Start of Record excerpts

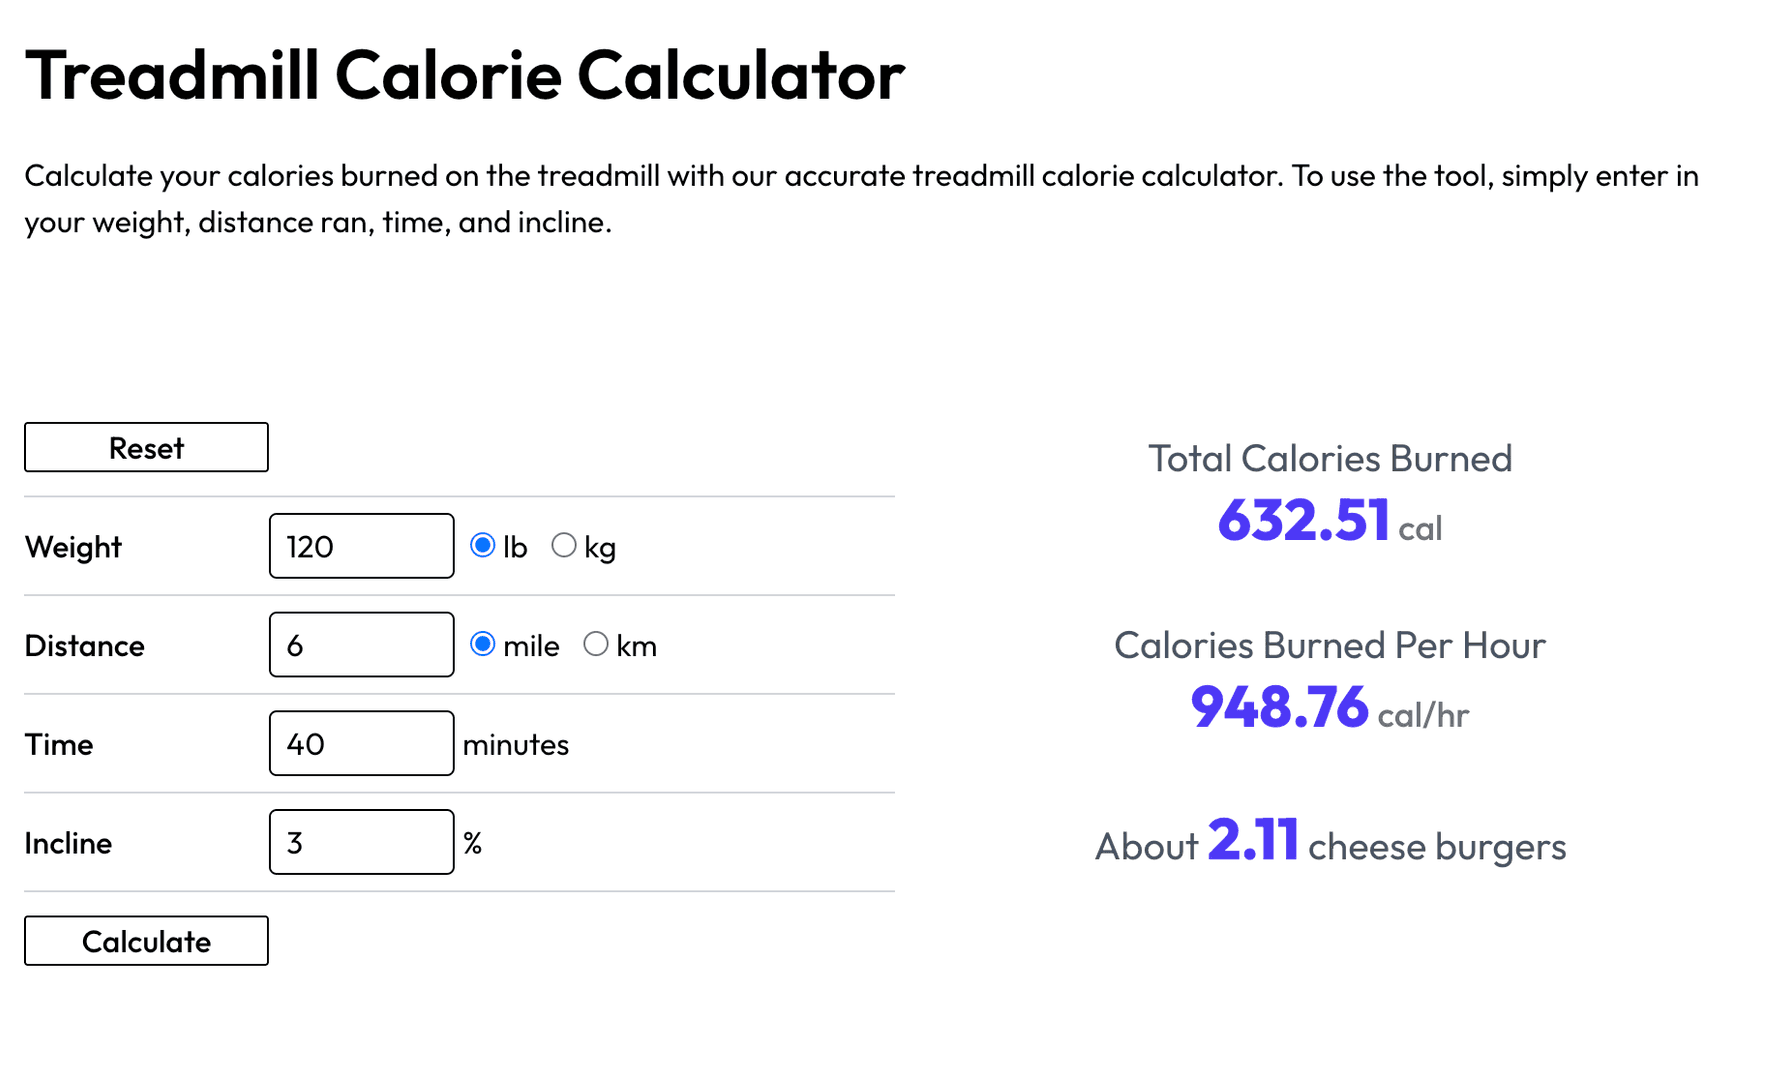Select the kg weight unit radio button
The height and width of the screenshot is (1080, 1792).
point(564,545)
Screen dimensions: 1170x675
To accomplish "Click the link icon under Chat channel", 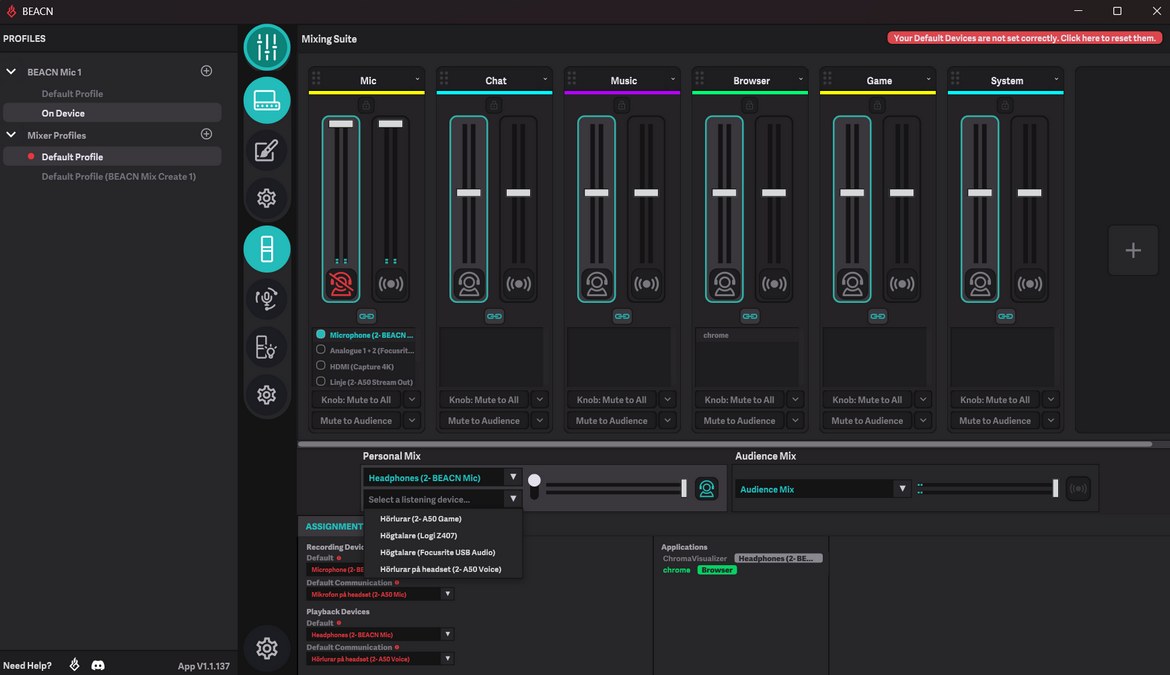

End of Record excerpts

▸ Instructions to follow:
Everything from the line with "Screen dimensions: 1170x675" through the final line of the material is to be returned exactly, both ends included, apart from the pictures.

▸ Answer to this problem:
Screen dimensions: 1170x675
To accomplish "Click the link icon under Chat channel", 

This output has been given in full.